Thanks for visiting the blog! This week, we’re sharing snapshots from our team as they reflect on our time at the Global Leadership Summit in August. Keep reading to hear from Lauren.
GLS continues to pull in amazing speakers to inspire leaders across the world. Every year their light seems to spread further and to many hard-to-reach places like 74 different correctional facilities, underground churches in undisclosed countries, and remote villages (60 different translations). Each year those numbers grow.
Something I found very impactful this year was the time GLS set aside for reflection. Host, Paula Faris, led moments of quiet meditation between some of the sessions. She prompted us to reflect on the speakers’ content and consider how we might be able to apply their principles to our lives and leadership moving forward.
There were also fantastic musical performances between sessions which served as yet another mental break to help us reset before the next speaker. For example, they had the amazing artist, Kevin Olusola, celloboxing. If you’re new to celloboxing, check this out.
As far as speakers go, some of the points Todd Henry brought up from his book, Herding Tigers, Be the Leader that Creative People Need, resonated deeply with me.
Henry discussed the importance of finding the right balance of inspiration, productivity and health for ourselves, as well as for those we lead. When any one of those elements is lacking, we can quickly lose clarity, direction and trust from our team.
This begins with focusing on ourselves. Although that might sound contradictory to a leader, Henry said, “If you are not inspired, then you cannot inspire.”
We must first focus on the balance within ourselves before we can speak courage and trust into those we lead. This is an ongoing process of self-awareness and intentionality, and it helps us unleash our team to achieve better work. This builds trust and transitions us from leading by control to a healthier creative process.
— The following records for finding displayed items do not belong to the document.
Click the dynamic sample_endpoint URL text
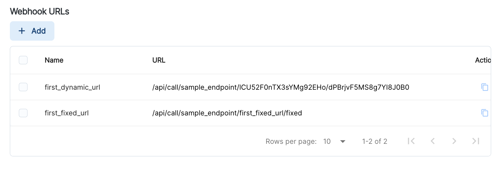 (281, 87)

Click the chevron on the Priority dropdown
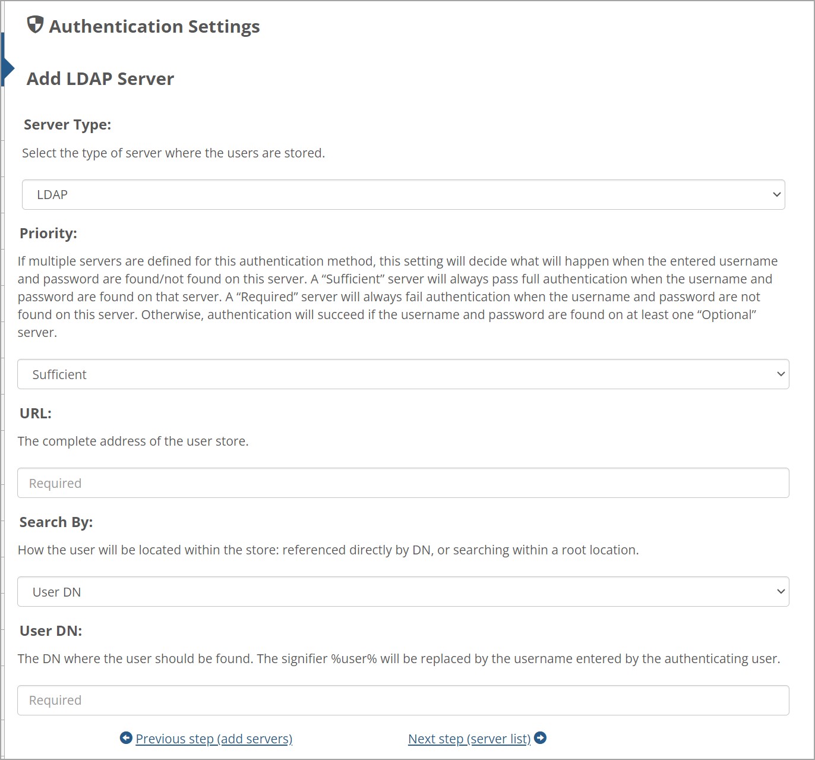pyautogui.click(x=781, y=374)
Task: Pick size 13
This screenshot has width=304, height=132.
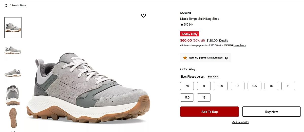Action: 204,97
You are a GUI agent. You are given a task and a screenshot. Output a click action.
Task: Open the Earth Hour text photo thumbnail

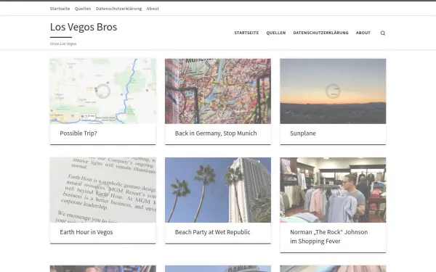pos(103,190)
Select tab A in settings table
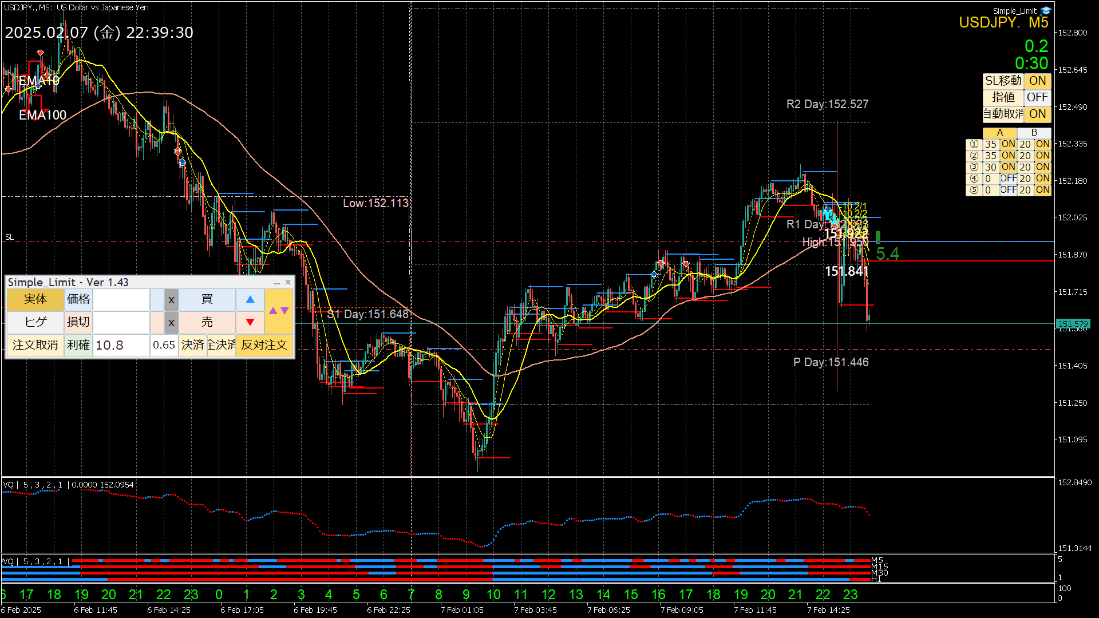The image size is (1099, 618). coord(999,133)
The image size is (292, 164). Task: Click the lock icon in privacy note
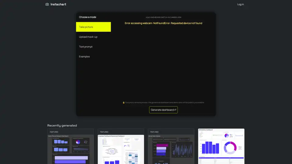click(x=123, y=103)
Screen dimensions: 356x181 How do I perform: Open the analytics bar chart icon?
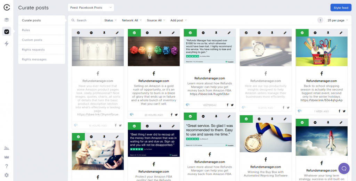pyautogui.click(x=7, y=148)
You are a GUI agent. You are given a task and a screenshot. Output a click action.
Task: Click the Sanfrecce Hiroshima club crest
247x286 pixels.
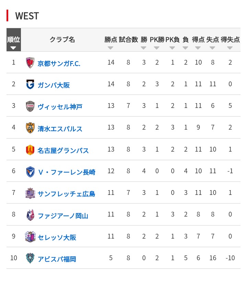[30, 194]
Since hearing Henry speak at GLS, I started listening to his Herding Tigers podcast which has even more nuggets of wisdom for leading creative teams. I’m excited to dig into this more and spend time reflecting on how I can enhance my own leadership approach.
Additionally, Jia Jang told us about his 100 day mission to find rejection. He purposefully went out every day asking impossible things from strangers, just to hear them say ‘no’ and get used to the feeling of rejection. It ended up surprising him when many people said ‘yes!’, creating several amazing experiences.
Jang spoke about triumphing over our fears and using rejection as an insightful tool for growth. This was a powerful eye-opener for a gal who often seeks approval.
I’m excited to spend more time reflecting on my creative life balance and how I can help unleash other creatives to do their best work. My time at GLS encouraged me to find a healthy flow of feeding my own inspiration and creative passion while encouraging others to do the same.